A People Betrayed

John Pilger, Independent (London), 23 February 2003

zmag

Dr Al-Ali is a cancer specialist at Basra's hospital and a member of Britain's Royal College of Physicians. He has a neat moustache and a kindly, furrowed face. His starched white coat, like the collar of his shirt, is frayed.

"Before the Gulf War, we had only three or four deaths in a month from cancer," he said. "Now it's 30 to 35 patients dying every month, and that's just in my department. That is a 12-fold increase in cancer mortality. Our studies indicate that 40 to 48 per cent of the population in this area will get cancer: in five years' time to begin with, then long afterwards. That's almost half the population.

"Most of my own family now have cancer, and we have no history of the disease.

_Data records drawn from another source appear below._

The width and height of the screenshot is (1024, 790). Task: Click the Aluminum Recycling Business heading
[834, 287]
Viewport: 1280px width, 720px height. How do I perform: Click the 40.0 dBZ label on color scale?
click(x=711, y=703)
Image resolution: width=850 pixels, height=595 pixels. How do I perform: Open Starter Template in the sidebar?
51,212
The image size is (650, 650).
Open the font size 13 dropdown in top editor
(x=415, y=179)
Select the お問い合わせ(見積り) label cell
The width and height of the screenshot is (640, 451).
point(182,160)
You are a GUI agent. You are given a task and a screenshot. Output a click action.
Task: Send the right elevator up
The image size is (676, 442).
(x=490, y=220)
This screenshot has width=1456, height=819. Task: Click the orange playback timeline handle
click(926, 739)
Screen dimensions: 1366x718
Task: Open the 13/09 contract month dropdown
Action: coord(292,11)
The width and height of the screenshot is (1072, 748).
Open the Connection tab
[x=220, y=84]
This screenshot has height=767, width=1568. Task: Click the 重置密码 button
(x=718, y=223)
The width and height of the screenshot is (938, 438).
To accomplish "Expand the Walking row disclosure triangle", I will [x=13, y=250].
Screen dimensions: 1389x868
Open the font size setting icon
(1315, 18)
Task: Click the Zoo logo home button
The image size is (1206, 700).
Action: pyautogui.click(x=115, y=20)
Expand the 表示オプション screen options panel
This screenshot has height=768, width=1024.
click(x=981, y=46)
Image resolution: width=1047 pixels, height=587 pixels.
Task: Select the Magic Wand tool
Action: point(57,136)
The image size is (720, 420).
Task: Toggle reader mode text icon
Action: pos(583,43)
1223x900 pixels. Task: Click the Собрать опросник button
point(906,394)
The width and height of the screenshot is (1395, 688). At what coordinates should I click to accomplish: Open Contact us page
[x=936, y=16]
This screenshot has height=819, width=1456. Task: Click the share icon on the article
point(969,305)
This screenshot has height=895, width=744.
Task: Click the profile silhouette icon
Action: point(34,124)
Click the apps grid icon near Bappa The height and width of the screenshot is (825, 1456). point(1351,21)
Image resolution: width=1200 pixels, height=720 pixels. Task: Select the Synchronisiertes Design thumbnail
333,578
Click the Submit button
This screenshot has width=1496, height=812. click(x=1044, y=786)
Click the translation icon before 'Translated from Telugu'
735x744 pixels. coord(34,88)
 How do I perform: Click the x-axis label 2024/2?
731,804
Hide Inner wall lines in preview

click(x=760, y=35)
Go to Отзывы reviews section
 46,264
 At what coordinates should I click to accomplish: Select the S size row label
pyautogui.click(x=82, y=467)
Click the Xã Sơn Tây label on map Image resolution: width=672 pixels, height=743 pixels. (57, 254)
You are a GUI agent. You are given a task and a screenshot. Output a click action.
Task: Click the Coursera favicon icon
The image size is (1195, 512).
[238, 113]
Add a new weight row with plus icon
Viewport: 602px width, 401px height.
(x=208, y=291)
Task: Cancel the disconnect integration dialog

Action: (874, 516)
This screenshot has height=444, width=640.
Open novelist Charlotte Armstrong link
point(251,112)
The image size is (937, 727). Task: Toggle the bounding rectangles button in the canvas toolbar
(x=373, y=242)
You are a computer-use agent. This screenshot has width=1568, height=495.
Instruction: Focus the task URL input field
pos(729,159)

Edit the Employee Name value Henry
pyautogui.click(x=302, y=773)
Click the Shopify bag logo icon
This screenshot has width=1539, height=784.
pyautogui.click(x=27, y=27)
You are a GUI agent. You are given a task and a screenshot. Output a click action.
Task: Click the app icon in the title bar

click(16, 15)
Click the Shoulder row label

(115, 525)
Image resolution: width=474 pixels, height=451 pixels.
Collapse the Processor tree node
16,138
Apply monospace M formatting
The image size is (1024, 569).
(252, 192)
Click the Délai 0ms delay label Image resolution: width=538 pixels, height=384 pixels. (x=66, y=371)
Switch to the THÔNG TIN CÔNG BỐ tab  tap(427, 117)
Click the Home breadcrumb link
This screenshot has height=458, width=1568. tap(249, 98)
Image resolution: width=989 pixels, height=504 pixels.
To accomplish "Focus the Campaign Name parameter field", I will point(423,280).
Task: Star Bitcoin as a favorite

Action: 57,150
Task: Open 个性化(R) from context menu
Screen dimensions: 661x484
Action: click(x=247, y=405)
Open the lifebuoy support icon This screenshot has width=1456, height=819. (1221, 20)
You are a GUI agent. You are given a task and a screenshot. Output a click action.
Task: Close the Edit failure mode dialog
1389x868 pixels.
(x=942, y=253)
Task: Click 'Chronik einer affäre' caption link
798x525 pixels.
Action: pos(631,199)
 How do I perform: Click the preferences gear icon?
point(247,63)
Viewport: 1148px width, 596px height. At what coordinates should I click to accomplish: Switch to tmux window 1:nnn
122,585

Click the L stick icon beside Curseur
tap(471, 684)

We don't know the precise source of the contamination, because we are not allowed to get the equipment to conduct a proper survey, or even test the excess level of radiation in our bodies. We strongly suspect depleted uranium, which was used by the Americans and British in the Gulf War right across the southern battlefields. Whatever the cause, it is like Chernobyl here; the genetic effects are new to us.

"The mushrooms grow huge, and the fish in what was once a beautiful river are inedible. Even the grapes in my garden have mutated and can't be eaten."